Лето отступления, лето тяжких оборонительных боев, окружений, лето скорых и праведных судов на дорогах, упрямых атак, которые кончаются ничем. Вспоминается Рось, что стоила нам столько крови, а теперь давно уже в руках врага. Взорванный Днепрогэс, что ревет сейчас там сильнее Ненасытца, сильнее Волчьего Горла, ревет вместе со всеми девятью своими дикими порогами, как самый большой и грозный из них. После взрыва плотины – как он бешено разлился в ту ночь, Днепр, затопляя все понизовье! Горе было тому, кто оказывался в этой пучине, в безумном разгуле стихии… Наши бойцы, оставшиеся в плавнях, спасаясь от наводнения, карабкались в темноте на деревья, мы тоже в поисках переправы, как обезьяны, лазали по деревьям до тех пор, пока не подплыли к нам рыбаки на лодках… Что ж, может, все это нужно было пройти? И горечь невозвратимых потерь, и бои до последнего, и эти окружения, – может, все это нужно пережить, чтобы стать другими и победить? И тот взрыв Днепрогэса сделал свое дело, точно так же, как сделала его и наша, пусть неумелая, контратака на Роси и эти последние, на сторонний взгляд, напрасные бои, которые мы вели в окружении. Как ничто не пропадает в природе, так, думаю, не пропадут понапрасну никакие, даже самые малые солдатские усилия.

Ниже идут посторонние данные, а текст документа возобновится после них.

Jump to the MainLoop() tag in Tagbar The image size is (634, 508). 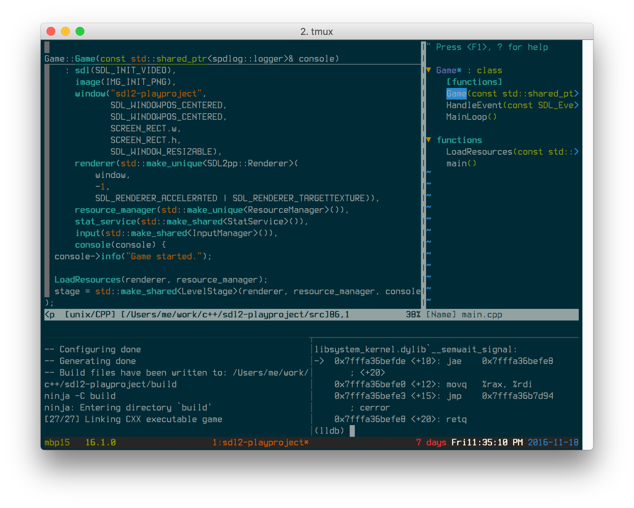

Рассвет застает нас в посадке, далеко от дорог. Этот тихий, не потревоженный войною степной рассвет – что может сравниться с ним? Что может сравниться с этой мягкостью воздуха, с этим покоем, который наступает в природе с первой осенней серебринкой?.. Туман плавает над степью, а сколько росы в посадке! Мы бредем по ней, как по воде. Крупная, густая, она отливает сединой на кустах перекати-поля, бисером блестит на каждой паутинке, которая опутывает бурьян. В посадке натыкаемся на свежие лежбища, что, видать, оставили такие же, как мы, передневав здесь. Мы тоже облюбовали тут себе прибежище на день. Колючая степная рощица, раньше защищавшая колхозные хлеба от суховеев, теперь будет защищать нас от вражеского глаза. Дикие голуби – горлинки – глядят на нас с верхушек посадки – они как наш дозор, и тут, возле них, располагаемся мы.

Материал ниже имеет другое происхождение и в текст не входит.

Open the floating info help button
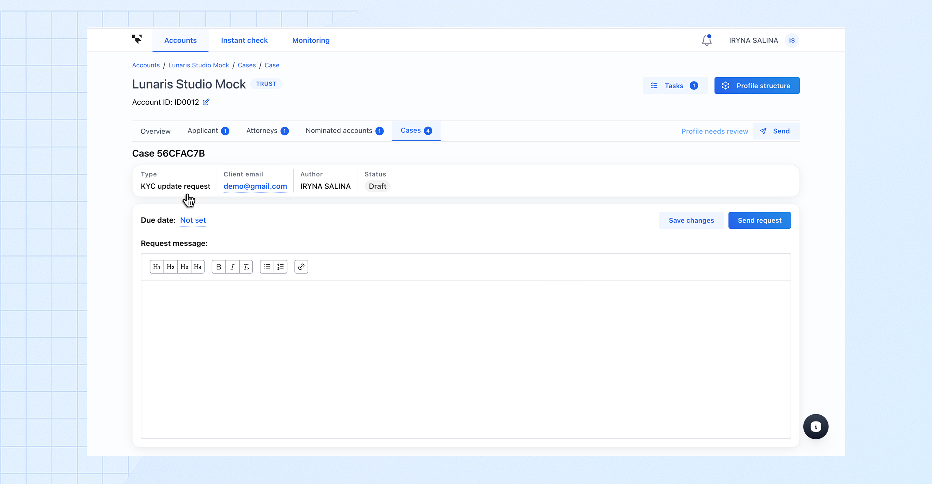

Сегодня мы можем позавтракать. На шее у Гришко сияет золотистый венок дородного лука-сеянца, достает он из своей сумки еще и буханку белого хлеба. Все это дала ему та женщина с птицефермы. Гришко разрывает венок лука, дает каждому по луковице, а Татарин тем временем делит хлеб. Всем достается по ломтику. Мы едим его осторожно, чтобы не обронить ни крошки. И мы никогда не забудем этот хлеб, не забудем эти ломтики.

Степь лежит перед нами ровная, как футбольное поле, до самого горизонта; Колумб, оглядывая ее, рассказывает:

– Урожай в этом году на хлеба – давно такого не видывали. Выйдешь в поле – стеной стоят. Комбайны пустили – ножи ломались.

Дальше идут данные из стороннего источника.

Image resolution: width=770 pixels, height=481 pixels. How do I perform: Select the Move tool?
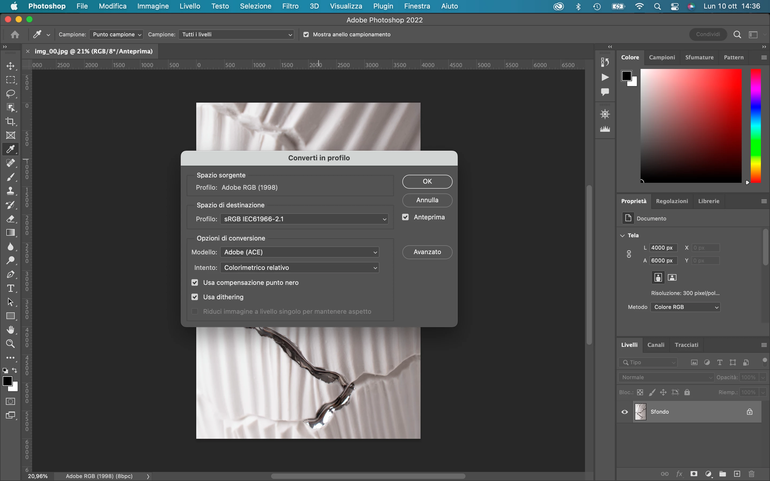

Любопытным, мудрым человеком оказался этот Колумб. Представляю, как близко сошелся бы с ним Степура, который так любил открывать людей крепкого народного склада. Словно бы не о себе, о ком-то другом рассказывает Колумб, и мы видим: утро воскресное, усадьба МТС; степной агроном, встав с восходом солнца, побрился ради выходного дня, чистую сорочку надел и выходит в поле посмотреть хлеба: скоро их убирать, комбайны и тракторы стоят наготове, тока на полевых станах подметены. Чисто всюду, как перед праздником. Вышел агроном и встал посреди своего океана: кругом хлеба! Голодную Индию вспомнил, эрозию в каких-то других далеких краях, и как варварски где-то истребляют леса, а тут – разлив хлебов праздничный. Покладистого, доброго характера был этот человек, по призванию земледелец, выращивающий плод и злаки, – один из тех, которым так любо смотреть, как падают теплые весенние дожди на поля и как буйно после них все растет. Шел агроном в то утро воскресное и ничего не знал, душа его тихо пела, и хотелось этому человеку всю землю засеять, всех людей досыта накормить белым пшеничным хлебом…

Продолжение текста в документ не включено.